Kısa problem 1 –
Futbol yazısında "Yeni bir yıla" sözlerinden başlayıp "diyen olmaz sanıyorlar." sözlerine kadar (bunlar da dahil) uzanan bölümü, "kuyuda" yerine "çukurda" koyarak yeniden yazın.
Kısa problem 2 –
Futbol yazısında her "o kadar" sözünün ardından gelen ifadeleri, "ki" bağlacını ve noktalamayı almadan, geçtikleri sırayla listeleyin.

Okuma parçası –

——

Gülengül Altınsay

Umudum yok

03 Ocak 2019 Perşembe

Yeni bir yıla girdik ama yazacak bir tek iyi şey bulamıyorum. Şöyle insanlara umut veren, içini açan. Futbolumuz o kadar köreldi, o kadar renksizleşti ki, o kadar içinden çıkılmaz hale geldi ki. Ve her şey o kadar kendini tekrar ediyor ki. Dipsiz bir kuyuda hep beraber düştükçe düşüyoruz. Hani bir dibe vursak belki çıkışa geçeceğiz ama bir türlü o dibi de bulamıyoruz. Yine de geçtiğimiz 2018 yılının düşüşün daha bir belirgin yaşandığı yıl olduğu kesin. Ülke içinde, ülke dışında çok daha hızlı yaşandı bu.
Artık büyük küçük tüm kulüpler maddi dar boğazda. Eldeki futbolcuların ücretlerini bile ödeyemez hale düştüler. Ve pahalı futbolcuları göndererek zarardan kâr etmek şimdinin modası. Kulüp yönetimleri bununla övünebiliyorlar. “Baştan neden böyle ağır yaptırımları olan riskli sözleşmeler yaptınız” diyen olmaz sanıyorlar.
Ve sonuçta karşımızda posası çıkmış bir sürü futbolcuyla şişkin kadrolu takımlar var. Ama bu arada taraftara da umut vermek gerek. Oyalanacakları bir iki transfer yapmak gerek. Yani eski tas eski hamam.

——

Verilen bilgiler –
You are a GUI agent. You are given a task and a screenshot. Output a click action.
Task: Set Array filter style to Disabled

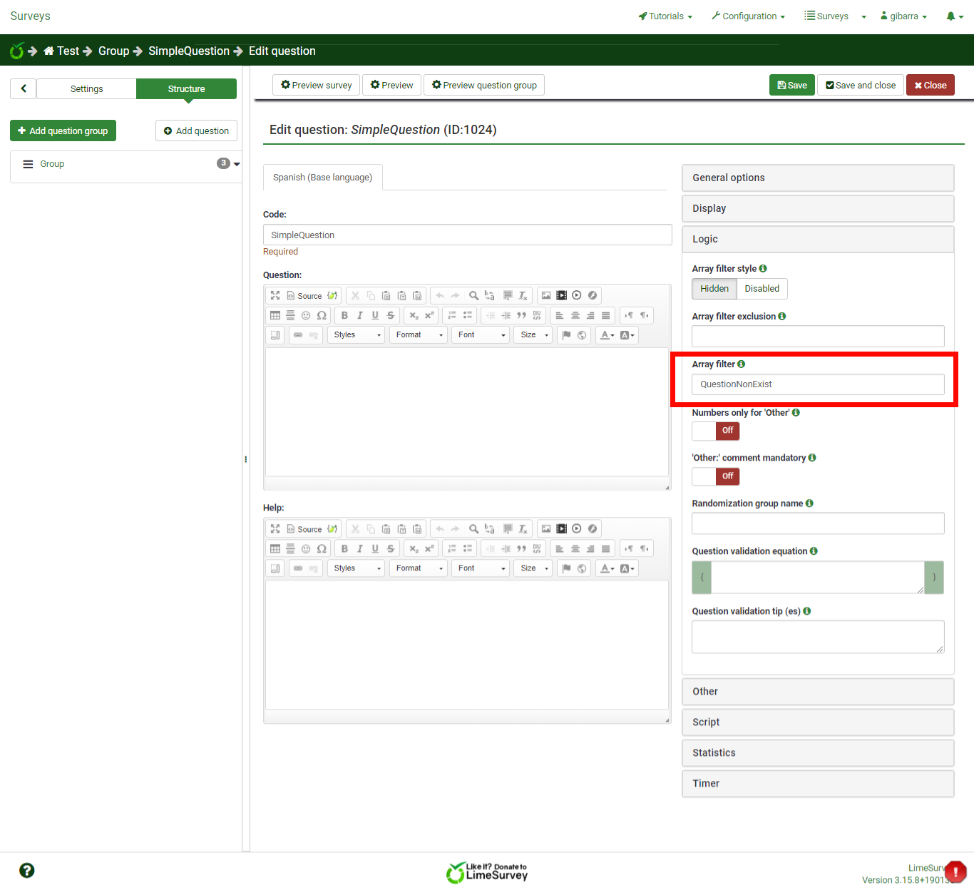pos(762,289)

——

Görev cevabı 1 –
Yeni bir yıla girdik ama yazacak bir tek iyi şey bulamıyorum. Şöyle insanlara umut veren, içini açan. Futbolumuz o kadar köreldi, o kadar renksizleşti ki, o kadar içinden çıkılmaz hale geldi ki. Ve her şey o kadar kendini tekrar ediyor ki. Dipsiz bir çukurda hep beraber düştükçe düşüyoruz. Hani bir dibe vursak belki çıkışa geçeceğiz ama bir türlü o dibi de bulamıyoruz. Yine de geçtiğimiz 2018 yılının düşüşün daha bir belirgin yaşandığı yıl olduğu kesin. Ülke içinde, ülke dışında çok daha hızlı yaşandı bu.
Artık büyük küçük tüm kulüpler maddi dar boğazda. Eldeki futbolcuların ücretlerini bile ödeyemez hale düştüler. Ve pahalı futbolcuları göndererek zarardan kâr etmek şimdinin modası. Kulüp yönetimleri bununla övünebiliyorlar. “Baştan neden böyle ağır yaptırımları olan riskli sözleşmeler yaptınız” diyen olmaz sanıyorlar.

Görev cevabı 2 –
- köreldi
- renksizleşti
- içinden çıkılmaz hale geldi
- kendini tekrar ediyor